Anti-reflux Control to Decrease Post Tonsillectomy Pain
Status:
Terminated
Trial end date:
2015-07-01
Target enrollment:
Participant gender:
Summary
The study aims to determine if treating pediatric patients (age 7-17) for four weeks with
omeprazole prior to tonsillectomy will decrease post tonsillectomy pain. The hypothesis is
that many patients have silent laryngopharyngeal reflux and by reducing the acid entrance
into the oropharynx, patients will have less post tonsillectomy pain due to decreased acid
irritation of the surgical wound (tonsil fossas).
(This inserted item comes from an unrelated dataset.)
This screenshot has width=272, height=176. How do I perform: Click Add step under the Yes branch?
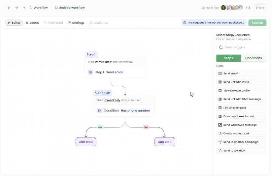[86, 142]
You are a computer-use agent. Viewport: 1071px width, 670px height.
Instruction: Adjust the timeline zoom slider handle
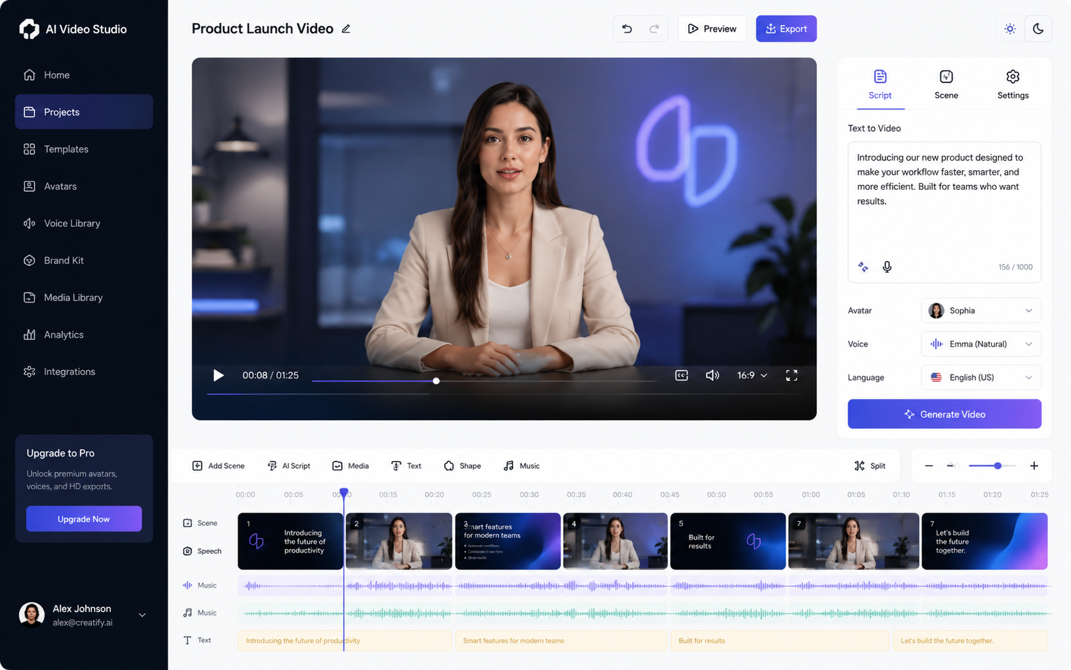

The study will be a prospective double blind randomized study. Participants will be invited
to participate in the study by giving the study information at the preoperative assessment,
when the decision is made to have a tonsillectomy performed. If the patient agrees to
participate in the study, a written consent and child assent will be obtained and the patient
will be randomly assigned to a treatment versus control group based on the randomly assigned
participant number.
The treatment group will then be given a four week course of omeprazole to be taken for the
four weeks prior to tonsillectomy. The patient will be given a post tonsillectomy assessment
form. The form looks at postoperative pain (using a visual analog scale 1-10) as well as oral
intake at postoperative day 0,1,3,5,7,10, and 14. The form will be turned in at the
postoperative visit or mailed in.
The pain level and oral intake between the two groups to will be compared to determine if
antireflux control helps decrease the postoperative pain after tonsillectomy.
Phase:
Phase 4
Details
Lead Sponsor:
Ascension Genesys Hospital Genesys Regional Medical Center